営業担当者はコンテンツのキュレーターとして人々に役立つコンテンツを届ける必要があります。見込み客や顧客と繋がることも一つですが、彼らがほしがっているものを提供します。もしブログを書いていないのであれば、関連する外部の有益なコンテンツを共有してあげるのは一つの手です。

そして、マーケティングチームで作りあげたコンテンツをソーシャルネットワークもしくは個人のブログなどで日々拡散する必要があります。そのほかにはセグメントされた見込み客や顧客に対して最適なEメールを出してあげることも大事です。
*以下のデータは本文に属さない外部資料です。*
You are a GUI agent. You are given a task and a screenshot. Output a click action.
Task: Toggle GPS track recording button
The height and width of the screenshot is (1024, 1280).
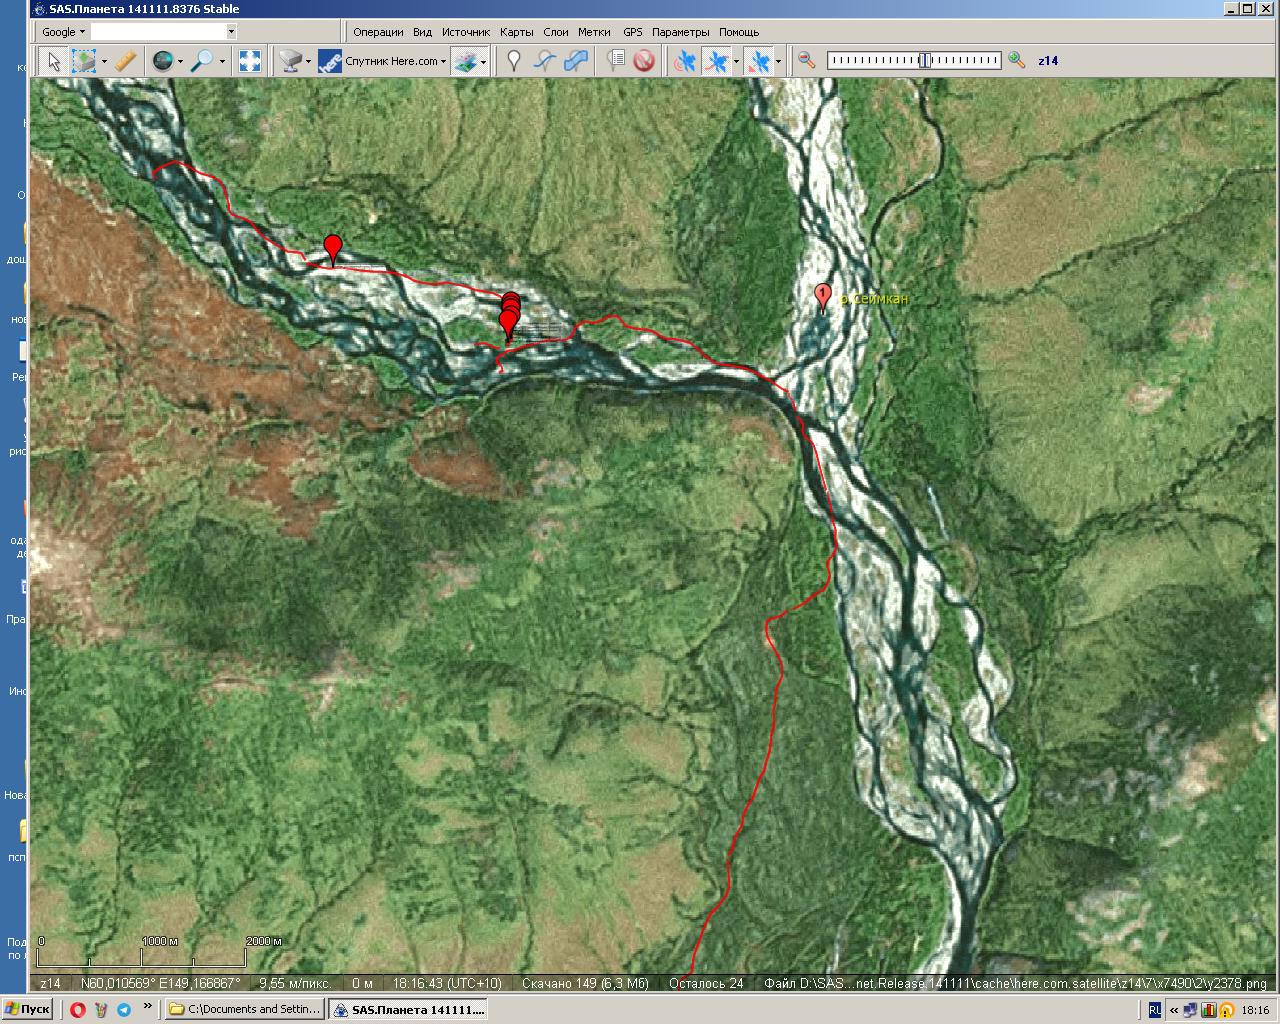click(717, 61)
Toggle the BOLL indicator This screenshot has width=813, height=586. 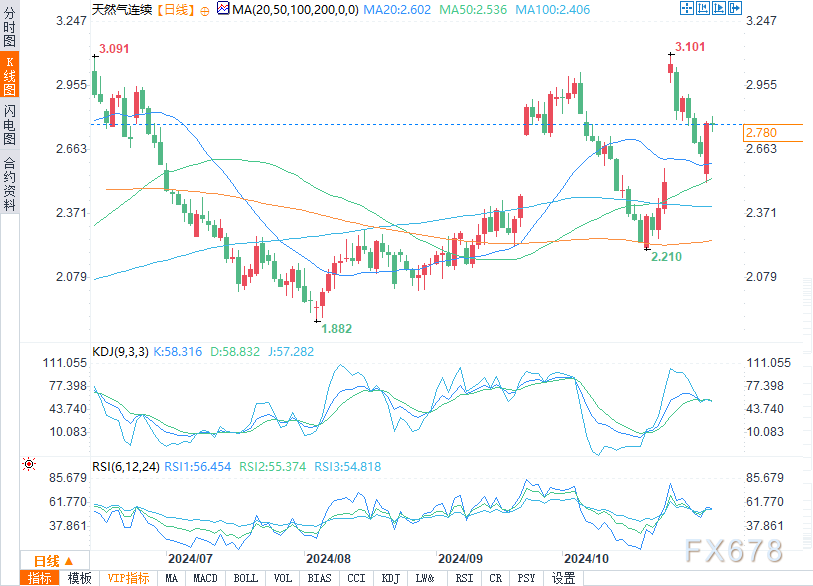tap(245, 578)
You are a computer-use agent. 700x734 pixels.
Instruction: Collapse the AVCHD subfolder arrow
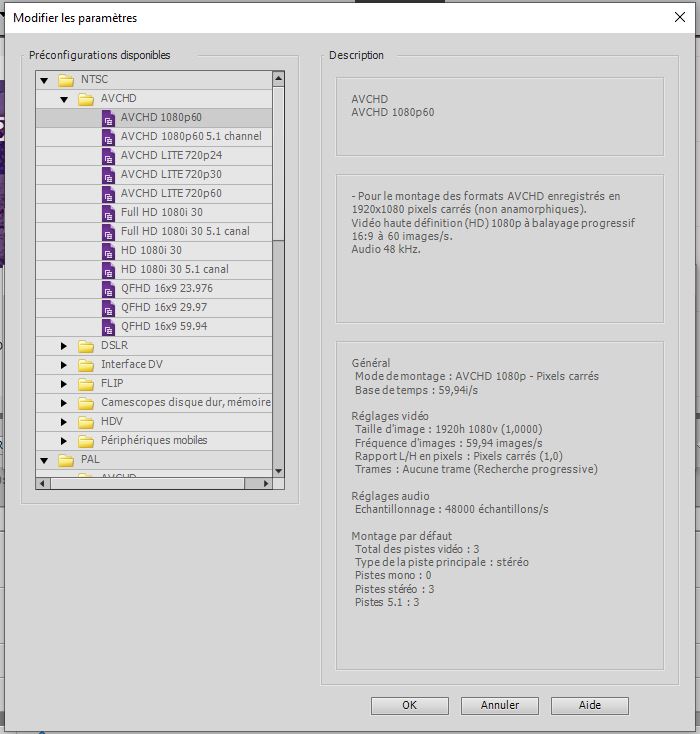coord(63,99)
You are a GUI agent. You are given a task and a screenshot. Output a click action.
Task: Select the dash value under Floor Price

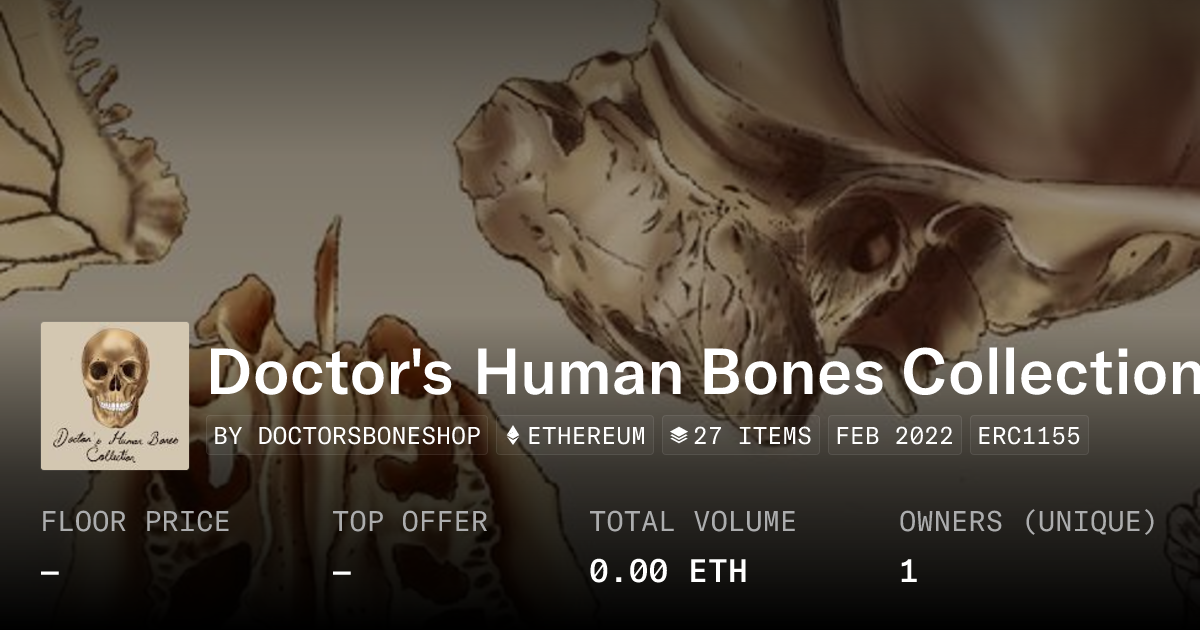[50, 573]
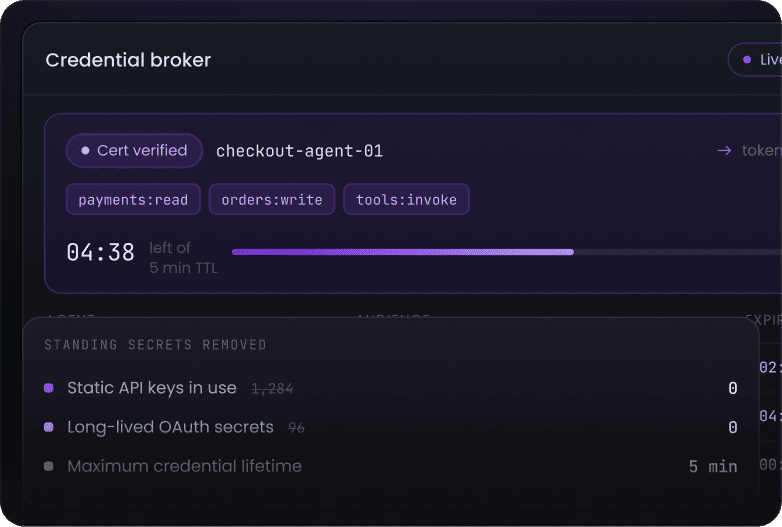Screen dimensions: 782x527
Task: Click the Credential broker title
Action: [128, 60]
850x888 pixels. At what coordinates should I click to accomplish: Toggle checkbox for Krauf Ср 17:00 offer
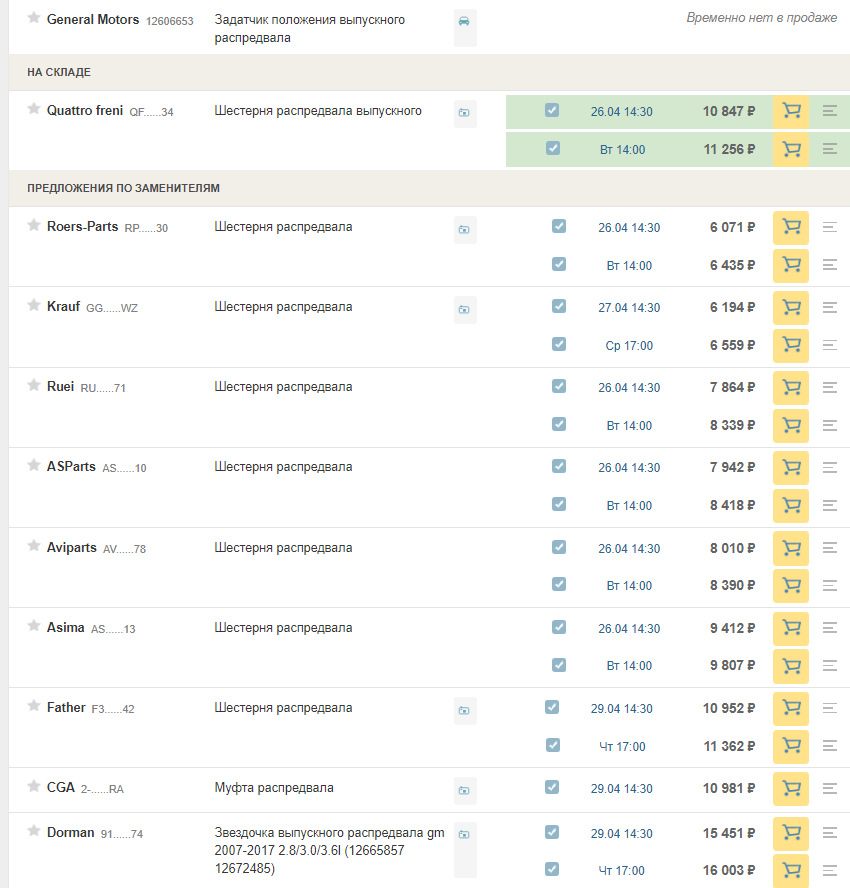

たとえ、ブログを書かない人でも、個々の経験をコンテンツに活かすことは価値の高いコンテンツを作成するために必要な要素の一つです。営業担当者は実際の見込み客や顧客に対面であってコミュニケーションを図るので見込み客と顧客のニーズを良く理解しているために、マーケティングチームと協力してコンテンツの企画にヒントを与えましょう。

ブログを書く前に確認するべき事項

  • 営業担当者のリソース的にブログを書くことが可能かどうか
  • 営業担当者にブログを書くスキルと編集能力はあるか
  • 書き上げた記事が企業の名を傷つけることがないかなど記事をチェックする人はいるか
  • ブログは勤務時間内、プライベートの時間のどちらで記事を書くのか
  • どのブログメディアに記事を使うのか。企業のブログ、個人ブログ、ゲストブログなど

まとめ

これまで、営業担当者がブログを書くことのメリットを述べてきましたが、一番言いたいこととしては、営業担当者は企業の製品サービスを売るためではなく、自分自身を高める教育ツールとしてブログを利用してほしいということです。購買者の悩みや課題を知っているのであれば、それらを解決するためにコンテンツを利用するのです。また、ブログは営業とマーケティングの協力体制を強化することにも繋がるでしょう。効果的なブログとは、リアルな悩み・経験また、ケーススタディが有効的です。リアルな悩みや課題に対して個人の意見を購買者に提供することで、企業が彼らの悩みや課題にどのように向き合い、どのように課題解決し、目的を達成するのかを知ることができます。

ブログ以外にも、営業担当者は顧客を理解するためにソーシャルメディアを使用します。顧客の課題を聞き、関わり、顧客のブログやWebサイトを読むことで顧客理解に努めます。また、競合他社のブログやWebサイトを読むことで業界の状況やトレンドを知ることも大事です。